Section I: Personalization
The Mastercard Digital Marketing EngineTM: Using
AI to Spot Micro Trends for Effective Customer
Engagement
Raja Rajamannar | Mastercard
People are now bombarded with around 10,000 advertising messages daily, interrupting and impeding their online activities. It’s clear that the traditional ways of advertising are no longer viable. Brand marketers must develop a new mindset to connect with consumers and drive return on investment (ROI). The single most powerful enabler and disruptor of marketing is now artificial intelligence (AI). It is an incomparable and essential tool, allowing marketers to engage with consumers meaningfully, authentically, and in real time. Marketers at Mastercard have risen to this challenge and created the Mastercard Digital Engine™. The engine matches consumers’ passions and desires with micro trends, instantly delivering a personalized message suited to the context. We are just beginning to scratch the surface of AI’s vast potential, but already it is fueling a higher standard of marketing. For marketers at Mastercard, AI is a gamechanger.
The Alibaba Challenge: How to Effectively Engage with a Billion Customers
Yitong Wang | Alibaba
Ofer Mintz | University of Technology Sydney and Tel Aviv University
Depin Chen | Alibaba
Kehan Chen | Alibaba
Alibaba uses AI to engage with several million customers daily. Without AI, engaging with this throng of customers, both proactively and reactively, would be functionally impossible. Alibaba therefore uses five AI-based customer service chatbots, each with its own purpose, technical challenges, and abilities. By using AI-based service that provides automated and interactive customer service dispute resolution, Alibaba has achieved a 25 percent increase in customer satisfaction.

▶ **ACTIVITY LIST**
1. Do the following statements agree with the passage on AI in marketing? Answer yes or no for each, quoting the deciding words. (a) People receive around 10,000 advertising messages a day. (b) Alibaba uses three AI-based customer service chatbots. (c) Alibaba's AI-based dispute-resolution service raised customer satisfaction by 25 percent.
2. Extend the passage on AI in marketing, picking up after its final sentence.

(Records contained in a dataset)
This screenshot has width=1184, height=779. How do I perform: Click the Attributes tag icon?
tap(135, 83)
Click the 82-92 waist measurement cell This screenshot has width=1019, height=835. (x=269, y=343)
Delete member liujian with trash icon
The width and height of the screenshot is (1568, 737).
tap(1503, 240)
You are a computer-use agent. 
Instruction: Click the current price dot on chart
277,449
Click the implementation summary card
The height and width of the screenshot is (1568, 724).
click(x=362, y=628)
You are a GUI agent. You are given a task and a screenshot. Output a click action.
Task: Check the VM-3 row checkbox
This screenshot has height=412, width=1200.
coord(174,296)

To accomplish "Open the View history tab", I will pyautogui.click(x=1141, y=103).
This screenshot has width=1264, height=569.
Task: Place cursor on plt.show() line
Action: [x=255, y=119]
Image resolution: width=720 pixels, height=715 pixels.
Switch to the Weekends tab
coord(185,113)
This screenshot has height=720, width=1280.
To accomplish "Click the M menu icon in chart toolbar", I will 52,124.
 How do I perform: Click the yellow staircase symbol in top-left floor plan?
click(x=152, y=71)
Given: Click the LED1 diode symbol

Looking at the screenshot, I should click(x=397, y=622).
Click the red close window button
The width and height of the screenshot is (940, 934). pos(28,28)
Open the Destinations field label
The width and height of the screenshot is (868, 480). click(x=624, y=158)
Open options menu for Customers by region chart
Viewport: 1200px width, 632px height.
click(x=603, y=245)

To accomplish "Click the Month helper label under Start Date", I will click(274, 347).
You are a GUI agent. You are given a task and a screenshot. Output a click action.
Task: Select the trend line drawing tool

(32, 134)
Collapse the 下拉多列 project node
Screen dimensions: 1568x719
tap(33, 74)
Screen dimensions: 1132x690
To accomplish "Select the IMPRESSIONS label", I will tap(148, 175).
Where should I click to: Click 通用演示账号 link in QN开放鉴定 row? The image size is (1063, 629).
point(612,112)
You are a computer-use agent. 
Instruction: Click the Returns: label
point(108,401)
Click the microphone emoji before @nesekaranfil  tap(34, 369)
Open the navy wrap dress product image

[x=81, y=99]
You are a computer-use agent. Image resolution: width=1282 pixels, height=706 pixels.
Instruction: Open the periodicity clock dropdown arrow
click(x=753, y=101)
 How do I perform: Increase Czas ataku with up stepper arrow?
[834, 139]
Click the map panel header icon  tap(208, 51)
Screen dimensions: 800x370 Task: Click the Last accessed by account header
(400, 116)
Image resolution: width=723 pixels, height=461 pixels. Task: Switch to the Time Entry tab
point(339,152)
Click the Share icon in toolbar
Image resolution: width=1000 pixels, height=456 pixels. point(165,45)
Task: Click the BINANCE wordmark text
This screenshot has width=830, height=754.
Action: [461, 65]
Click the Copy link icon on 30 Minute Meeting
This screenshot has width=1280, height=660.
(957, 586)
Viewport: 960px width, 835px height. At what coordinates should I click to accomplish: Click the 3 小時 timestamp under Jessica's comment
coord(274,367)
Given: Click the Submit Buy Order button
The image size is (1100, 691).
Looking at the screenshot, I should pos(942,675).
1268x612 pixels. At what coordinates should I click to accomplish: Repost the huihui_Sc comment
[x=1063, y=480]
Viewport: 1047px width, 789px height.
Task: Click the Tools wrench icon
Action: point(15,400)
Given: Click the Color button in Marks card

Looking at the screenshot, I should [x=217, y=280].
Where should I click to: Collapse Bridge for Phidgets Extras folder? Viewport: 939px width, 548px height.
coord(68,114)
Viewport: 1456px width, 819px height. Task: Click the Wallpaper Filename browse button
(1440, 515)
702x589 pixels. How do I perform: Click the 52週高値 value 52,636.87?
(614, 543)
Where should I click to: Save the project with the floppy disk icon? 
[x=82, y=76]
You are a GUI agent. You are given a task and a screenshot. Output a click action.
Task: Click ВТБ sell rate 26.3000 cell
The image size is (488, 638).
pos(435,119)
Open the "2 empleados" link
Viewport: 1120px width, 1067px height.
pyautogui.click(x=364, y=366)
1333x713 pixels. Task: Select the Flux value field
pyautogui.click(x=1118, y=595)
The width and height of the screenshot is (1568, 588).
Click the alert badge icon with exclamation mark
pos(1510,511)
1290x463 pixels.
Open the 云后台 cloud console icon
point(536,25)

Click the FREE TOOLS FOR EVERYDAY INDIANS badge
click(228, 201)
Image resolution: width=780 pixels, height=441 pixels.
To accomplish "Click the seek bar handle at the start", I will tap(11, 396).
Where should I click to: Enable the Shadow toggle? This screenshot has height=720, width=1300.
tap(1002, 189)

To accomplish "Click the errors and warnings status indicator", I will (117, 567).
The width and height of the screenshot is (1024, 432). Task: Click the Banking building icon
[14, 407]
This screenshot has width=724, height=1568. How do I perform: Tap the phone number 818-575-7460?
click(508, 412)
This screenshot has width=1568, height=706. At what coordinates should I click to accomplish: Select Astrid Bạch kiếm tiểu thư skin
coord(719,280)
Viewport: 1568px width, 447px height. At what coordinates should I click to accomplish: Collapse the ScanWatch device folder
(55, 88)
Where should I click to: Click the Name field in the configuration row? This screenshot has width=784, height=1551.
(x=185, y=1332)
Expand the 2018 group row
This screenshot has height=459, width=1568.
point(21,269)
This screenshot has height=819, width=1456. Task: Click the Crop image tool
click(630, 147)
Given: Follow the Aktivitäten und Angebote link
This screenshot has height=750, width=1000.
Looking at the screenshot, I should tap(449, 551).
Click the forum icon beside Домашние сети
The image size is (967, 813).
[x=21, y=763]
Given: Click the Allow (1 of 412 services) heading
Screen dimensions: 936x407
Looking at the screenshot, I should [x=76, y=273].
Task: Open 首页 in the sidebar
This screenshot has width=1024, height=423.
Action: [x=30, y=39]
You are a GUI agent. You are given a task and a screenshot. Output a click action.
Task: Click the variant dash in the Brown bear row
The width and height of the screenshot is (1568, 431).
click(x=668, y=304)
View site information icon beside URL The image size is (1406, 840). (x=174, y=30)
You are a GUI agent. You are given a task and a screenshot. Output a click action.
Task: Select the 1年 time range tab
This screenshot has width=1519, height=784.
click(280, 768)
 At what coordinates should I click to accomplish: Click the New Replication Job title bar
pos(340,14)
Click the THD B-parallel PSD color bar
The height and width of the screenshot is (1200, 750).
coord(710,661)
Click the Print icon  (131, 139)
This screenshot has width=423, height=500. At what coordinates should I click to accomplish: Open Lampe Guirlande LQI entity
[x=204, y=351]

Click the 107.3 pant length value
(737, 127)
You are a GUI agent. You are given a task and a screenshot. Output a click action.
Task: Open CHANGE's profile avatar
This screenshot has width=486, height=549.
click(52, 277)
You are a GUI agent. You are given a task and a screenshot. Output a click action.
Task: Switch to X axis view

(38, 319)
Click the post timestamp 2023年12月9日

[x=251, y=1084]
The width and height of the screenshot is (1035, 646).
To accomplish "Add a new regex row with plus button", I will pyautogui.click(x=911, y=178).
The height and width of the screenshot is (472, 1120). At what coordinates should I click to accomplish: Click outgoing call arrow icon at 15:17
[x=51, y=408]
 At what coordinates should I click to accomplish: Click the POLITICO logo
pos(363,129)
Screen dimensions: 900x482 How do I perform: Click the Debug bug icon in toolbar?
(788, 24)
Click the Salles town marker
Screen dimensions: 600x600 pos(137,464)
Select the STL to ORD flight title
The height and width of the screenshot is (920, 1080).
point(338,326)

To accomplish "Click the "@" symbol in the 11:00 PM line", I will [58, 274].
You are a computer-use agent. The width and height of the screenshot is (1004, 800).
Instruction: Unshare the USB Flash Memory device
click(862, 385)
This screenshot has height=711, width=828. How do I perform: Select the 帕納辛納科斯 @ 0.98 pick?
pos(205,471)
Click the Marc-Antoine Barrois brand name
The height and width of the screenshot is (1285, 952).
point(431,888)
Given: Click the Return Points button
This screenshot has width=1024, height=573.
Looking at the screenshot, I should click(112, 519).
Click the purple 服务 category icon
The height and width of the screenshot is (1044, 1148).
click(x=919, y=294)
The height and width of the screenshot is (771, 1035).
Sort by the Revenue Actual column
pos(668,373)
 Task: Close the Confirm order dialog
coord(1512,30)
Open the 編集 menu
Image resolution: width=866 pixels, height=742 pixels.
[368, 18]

▶ **ANSWER SECTION**
1.
(a) Yes: "People are now bombarded with around 10,000 advertising messages daily"
(b) No: "Alibaba therefore uses five AI-based customer service chatbots"
(c) Yes: "Alibaba has achieved a 25 percent increase in customer satisfaction"

2.
AI in Personalized Product Recommendations
Kartik Hosanagar | The Wharton School, University of Pennsylvania
Dokyun Lee | Questrom School of Business, Boston University
Consumers today are presented with a wealth of product offerings in digital marketplaces and storefronts. Managers must consider how consumers will find products of interest among seemingly endless alternatives. Recommender systems combine data drawn from clickstreams, purchases, product ratings, user profiles, and social networks to help consumers learn about new products and select ones. For firms, recommender systems can turn browsers into buyers, crosssell products, and increase customer loyalty. In recent years, designers have applied machine learning (ML) to create hybrid systems. This method shows great promise in terms of using new kinds of unstructured data to generate personalized recommendations. However, managers should focus not only on short-term customer engagement metrics, but also on long-term customer engagement and the societal impacts of large-scale personalization. It is not necessary to sacrifice the accuracy of recommendations in order to increase their diversity. We can now circumvent the filter bubble effect without causing a drop in customer engagement.
Hyper-Personalization for Customer Engagement with Artificial Intelligence
Thomas H. Davenport | Babson College and Oxford Business School
Marketers have, for some time, been familiar with personalization rooted in customer attributes and behavior, and artificial intelligence is making personalization increasingly effective. AI-based hyper-personalization employs sophisticated methods and more data than previous methods to produce greater precision. AI-fueled personalization increases customer engagement by suggesting products and services that are particularly suited to the specific needs and desires of a given consumer. However, marketers should be aware that the public’s growing concerns about data privacy are now generating an increasing backlash against personalization.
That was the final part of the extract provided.